自家造血幹細胞移植ってどんな治療?

日常生活の注意点

Q4.
日常生活ではどのような点に注意すればよいでしょうか?
A4.
症状が安定していれば、日常生活に大きな制限はありませんが、感染症には注意し、気になる症状があれば、早めに主治医の先生に相談してください

自家造血幹細胞移植を行う患者さんでは、大量の抗がん剤を投与することにより、一時的に急激に白血球の数が減少してしまい、その状態は、移植した造血幹細胞の造血機能が回復し、血液細胞が増えてくる(生着)まで続きます。白血球数の減少により免疫力が低下し、移植後10日間くらいは感染症にかかる危険性が特に高くなります。また、移植後、白血球数が回復した後も、免疫力の弱まった状態がしばらく続きます。

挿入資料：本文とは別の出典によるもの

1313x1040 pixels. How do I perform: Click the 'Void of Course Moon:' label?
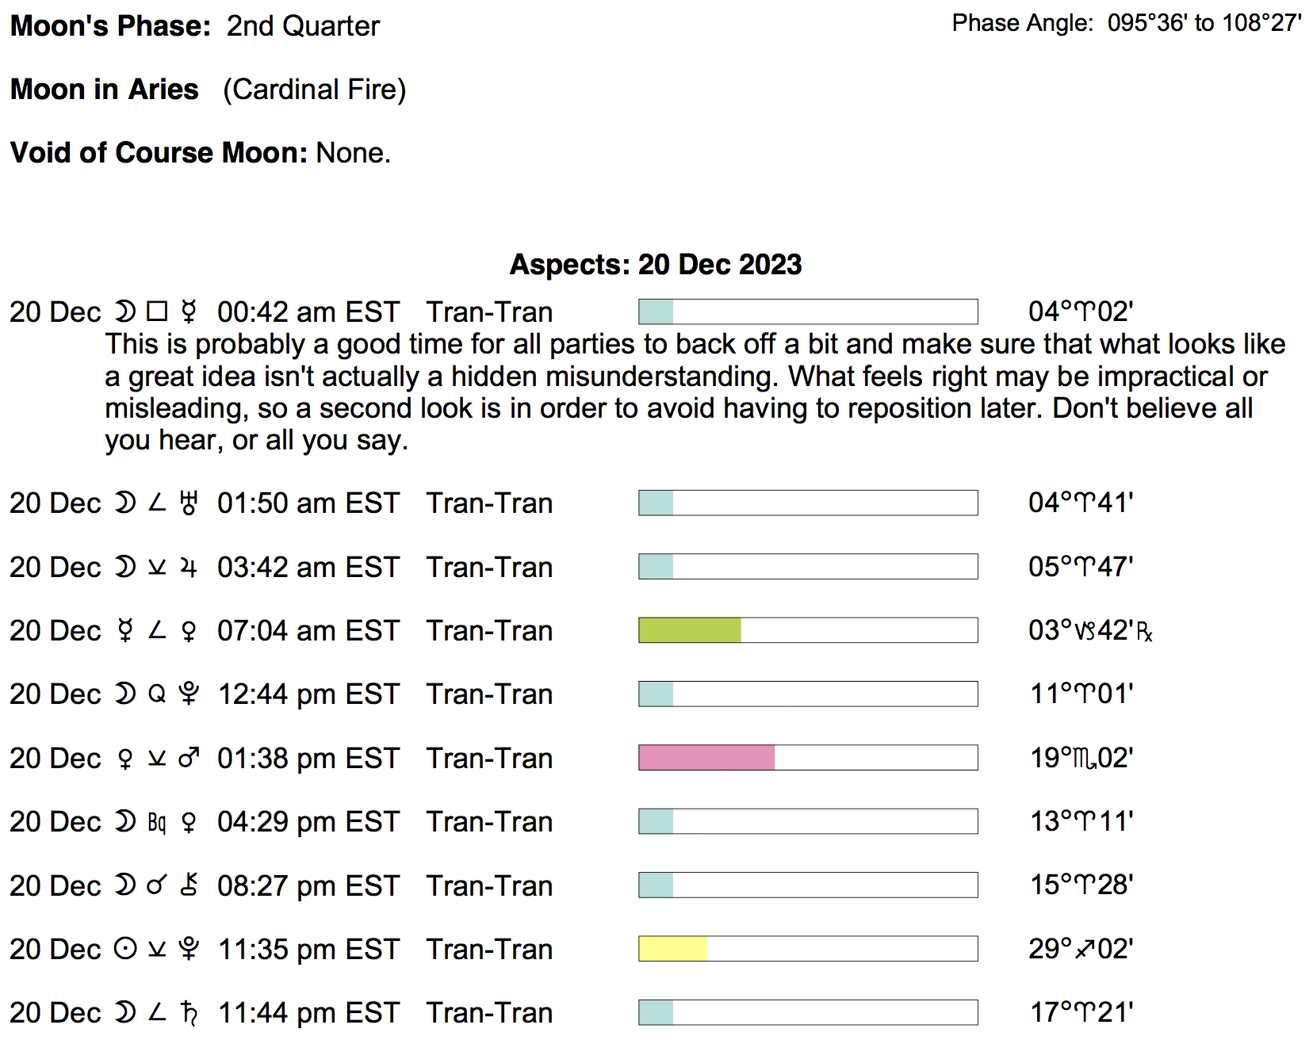tap(159, 153)
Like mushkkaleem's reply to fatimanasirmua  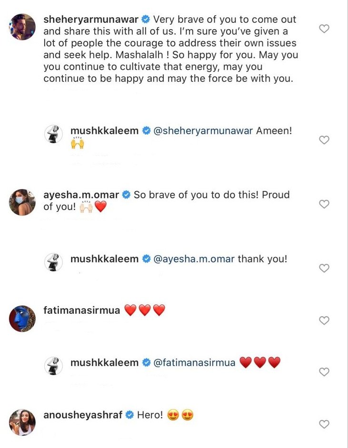point(324,372)
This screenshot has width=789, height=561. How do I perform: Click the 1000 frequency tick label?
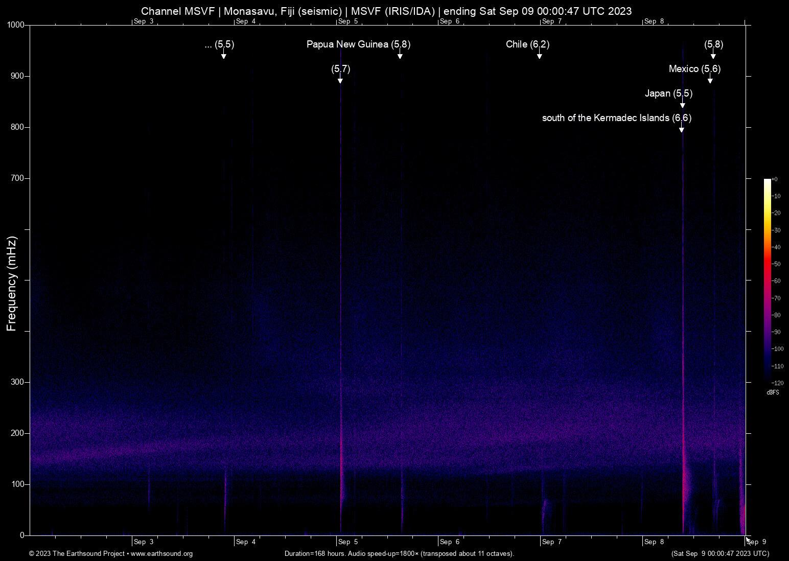[x=15, y=24]
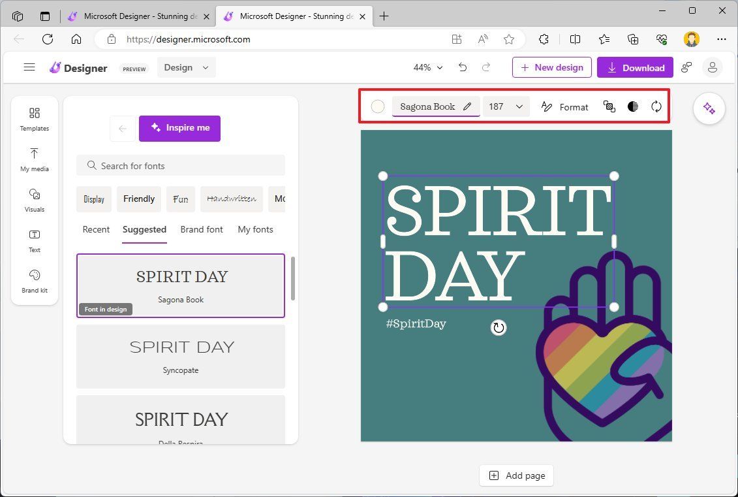This screenshot has width=738, height=497.
Task: Switch to the Recent fonts tab
Action: (x=96, y=229)
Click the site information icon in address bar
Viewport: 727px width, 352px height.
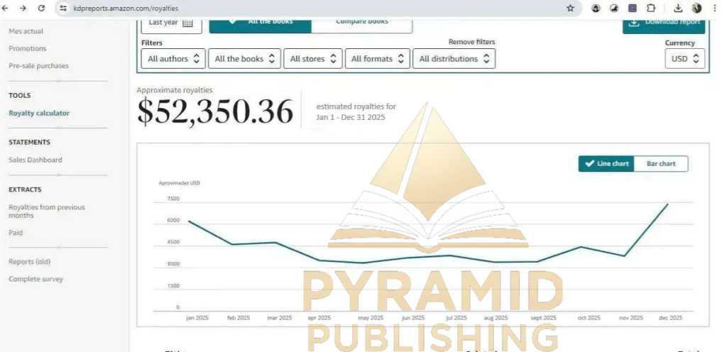tap(63, 8)
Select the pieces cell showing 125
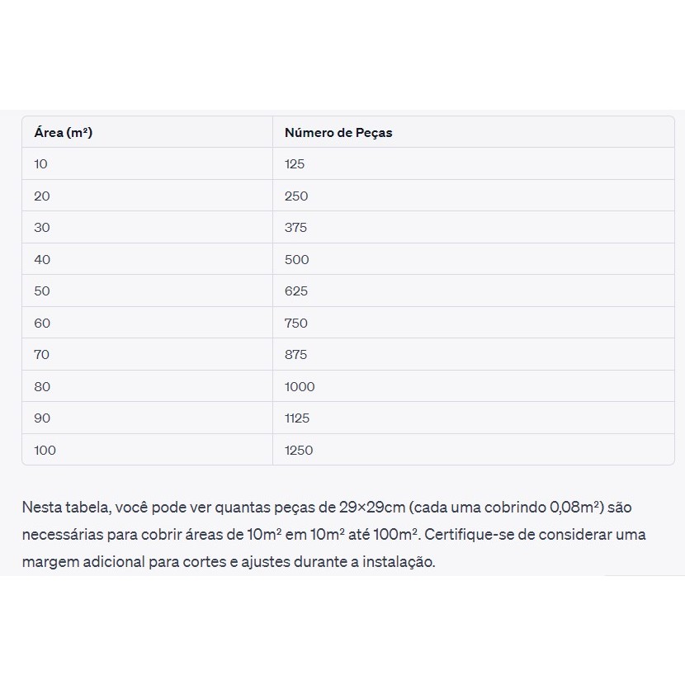 [x=474, y=164]
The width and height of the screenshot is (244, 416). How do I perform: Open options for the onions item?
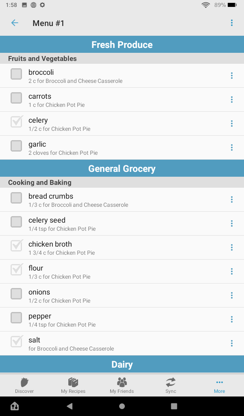coord(231,295)
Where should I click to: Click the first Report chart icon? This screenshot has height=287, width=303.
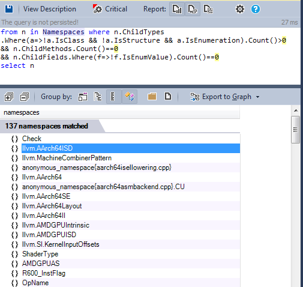click(x=177, y=9)
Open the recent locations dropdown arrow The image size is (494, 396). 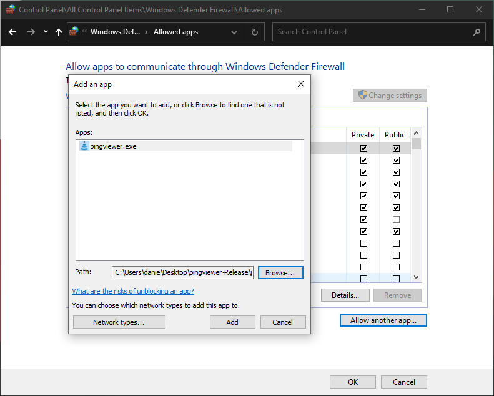[46, 32]
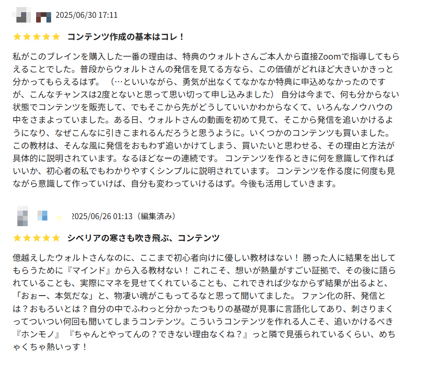Click the second star of the top review
Screen dimensions: 422x365
point(27,37)
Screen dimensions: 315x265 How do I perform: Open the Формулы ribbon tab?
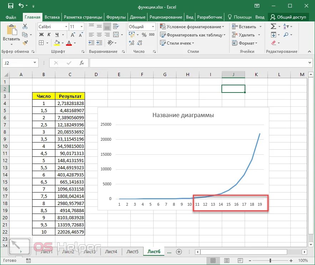116,17
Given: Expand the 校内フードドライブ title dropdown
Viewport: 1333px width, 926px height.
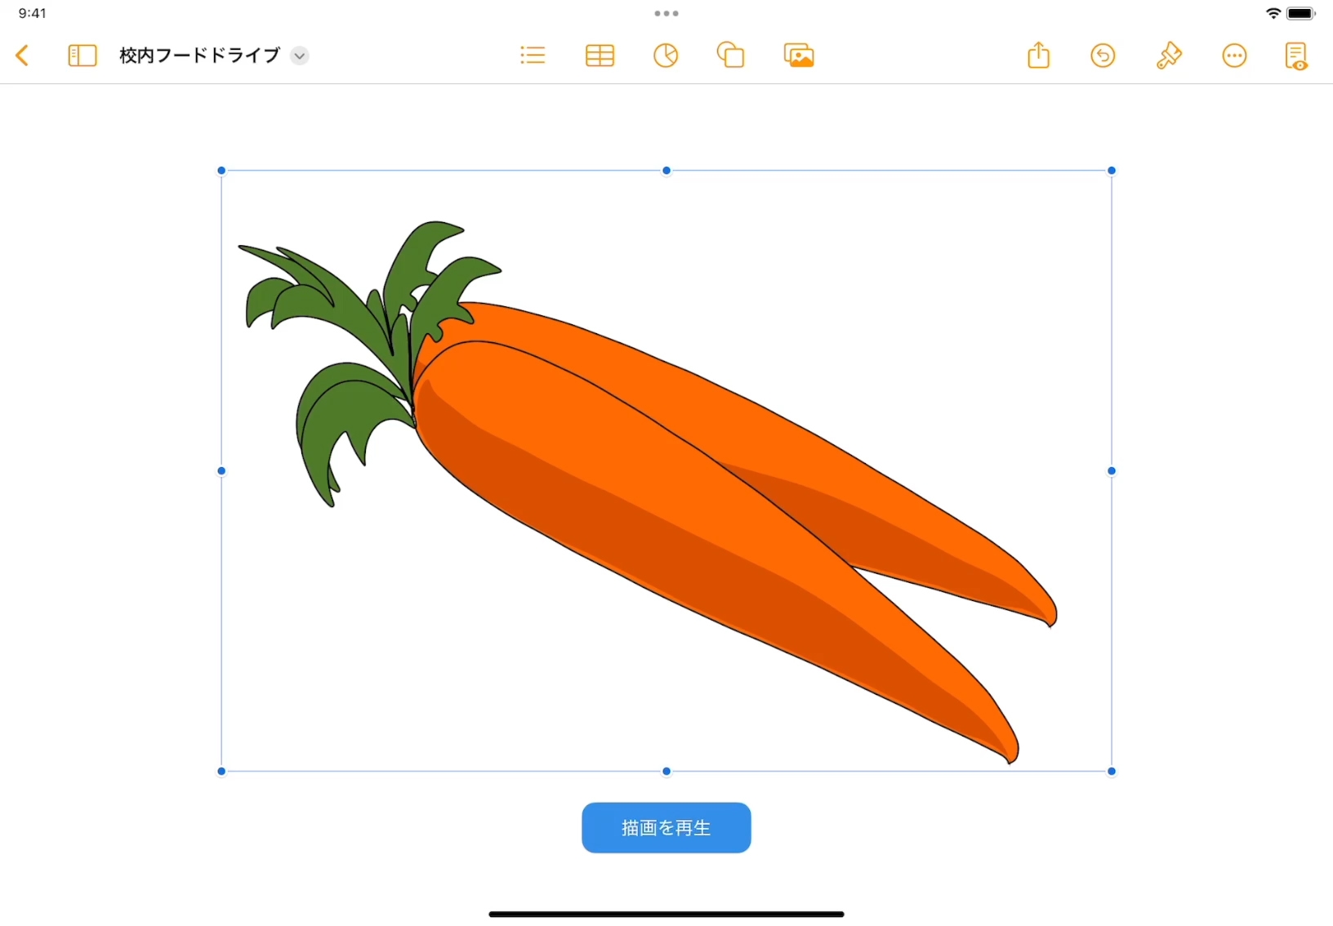Looking at the screenshot, I should (300, 56).
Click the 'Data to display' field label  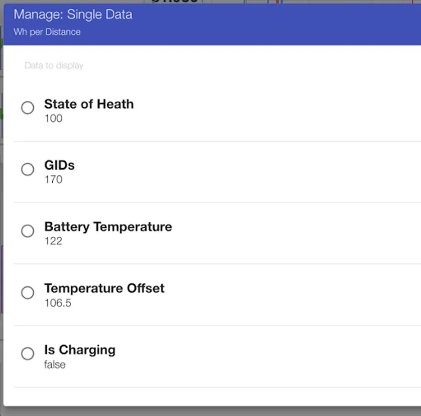click(x=54, y=66)
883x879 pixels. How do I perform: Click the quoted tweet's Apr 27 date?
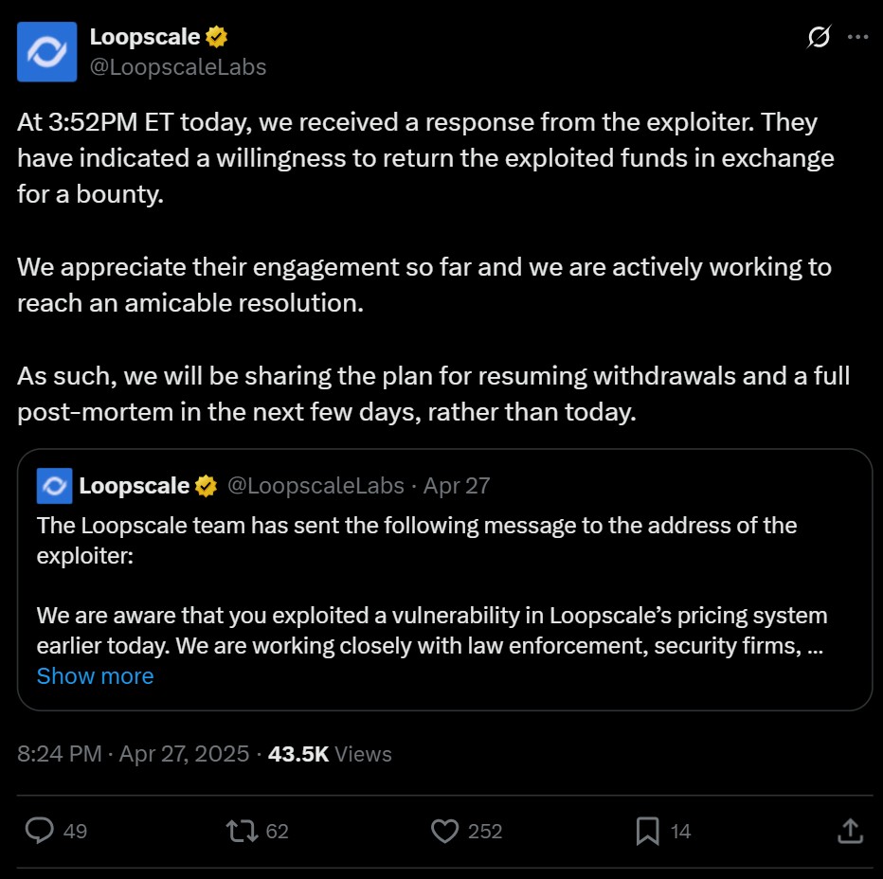pyautogui.click(x=457, y=486)
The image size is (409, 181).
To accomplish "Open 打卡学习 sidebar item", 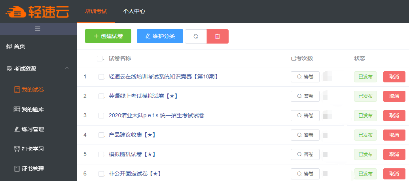I will click(x=29, y=149).
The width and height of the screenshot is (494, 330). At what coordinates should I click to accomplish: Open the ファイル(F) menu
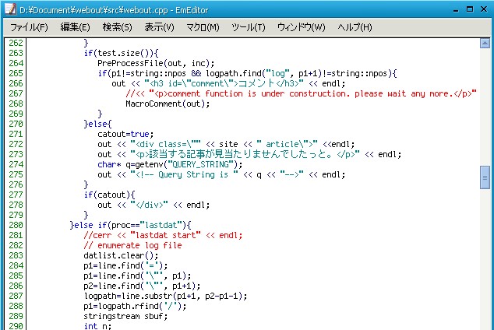(x=29, y=27)
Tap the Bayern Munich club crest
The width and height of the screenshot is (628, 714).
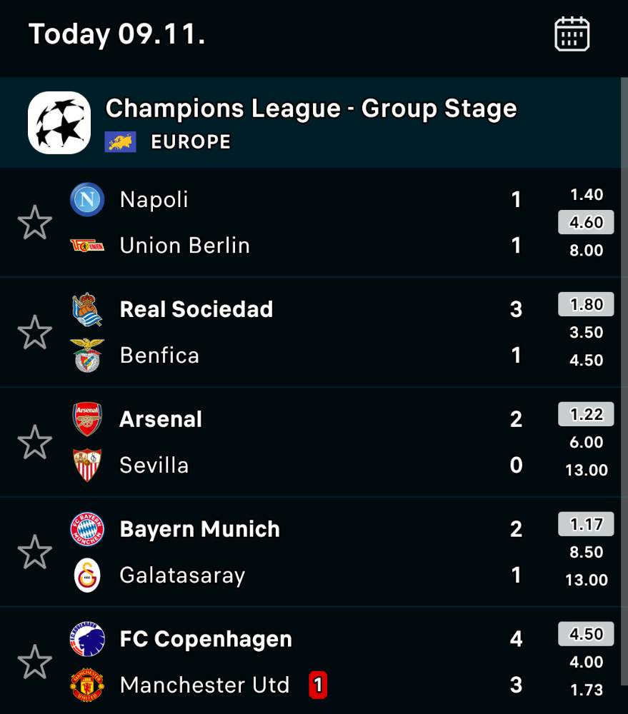coord(87,529)
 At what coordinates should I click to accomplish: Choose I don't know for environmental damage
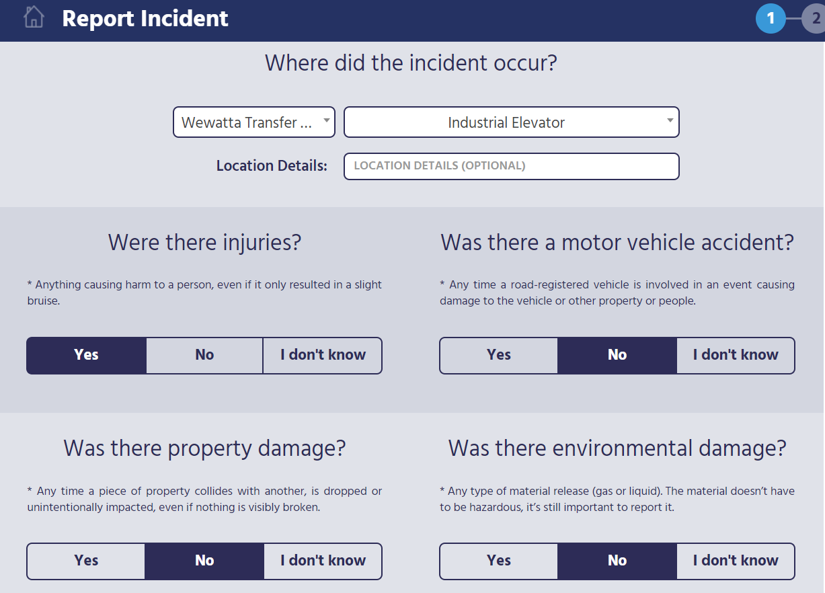click(x=736, y=561)
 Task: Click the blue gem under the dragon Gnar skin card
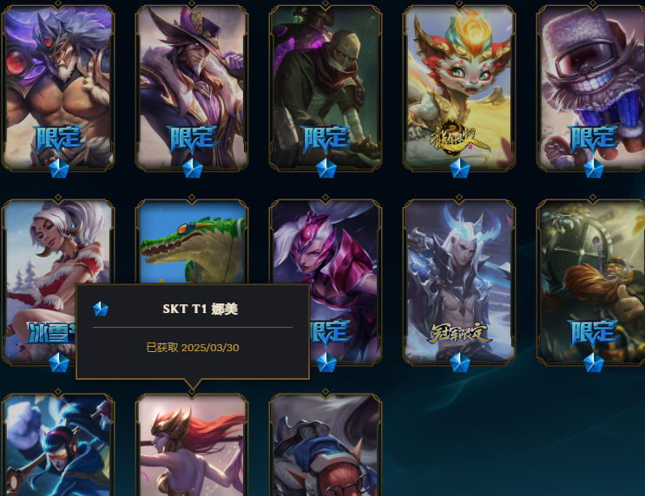point(460,168)
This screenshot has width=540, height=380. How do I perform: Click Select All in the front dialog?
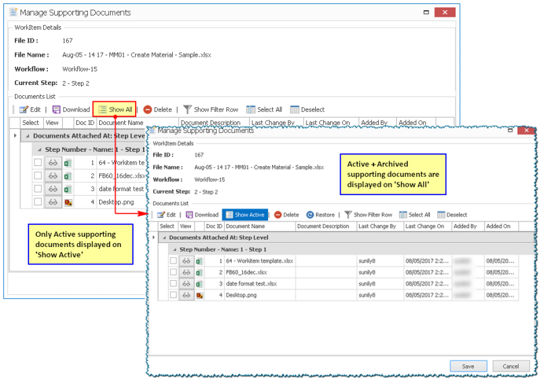(x=414, y=215)
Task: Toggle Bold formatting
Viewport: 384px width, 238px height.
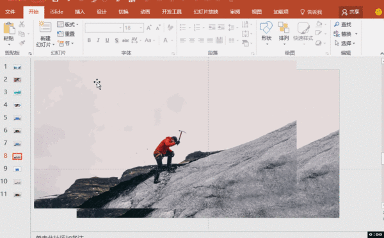Action: click(x=89, y=40)
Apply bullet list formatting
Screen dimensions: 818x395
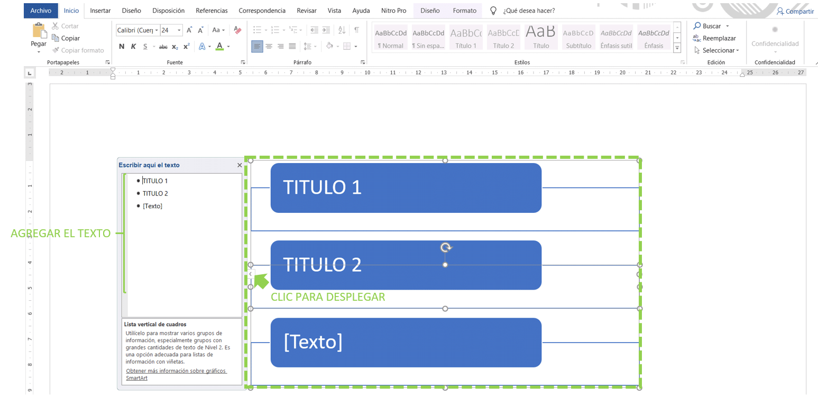pyautogui.click(x=258, y=30)
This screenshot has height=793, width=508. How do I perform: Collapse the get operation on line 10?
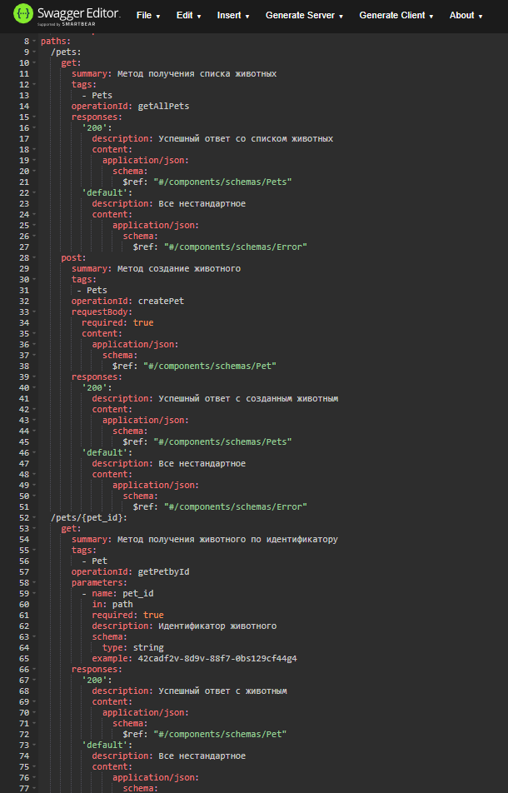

そのため自家造血幹細胞移植を行う1週間から10日くらい前から、生ものの食事を制限したり、感染症予防薬の服薬を行う必要があります。移植後、しばらくは副作用(口腔粘膜障害)によって口腔の粘膜の感染症にかかることが多いので、口の中を清潔に保っておくことも大切です。

患者さんからよく、「退院したあと、日常生活でどのような点に注意したらよいですか?」と質問されるのですが、私は原則的に“元の生活に戻る”ことをお勧めしています。白血球数が回復していれば生ものも含め食事制限はしていませんし、肝臓の機能などに問題がなければお酒も飲んで構わないとお答えしています。日常の活動についても、「ご自身の体力と相談して、無理をしなければ、基本的に何をしてもよいですよ」とお話ししています。この病気や治療を乗り越えてこられた分、退院後はいろいろなことを楽しんでいただきたいと思っています。

ただし、退院後も、特に感染症には注意し、なにか気になる症状がある場合には、早めに主治医の先生に相談してください。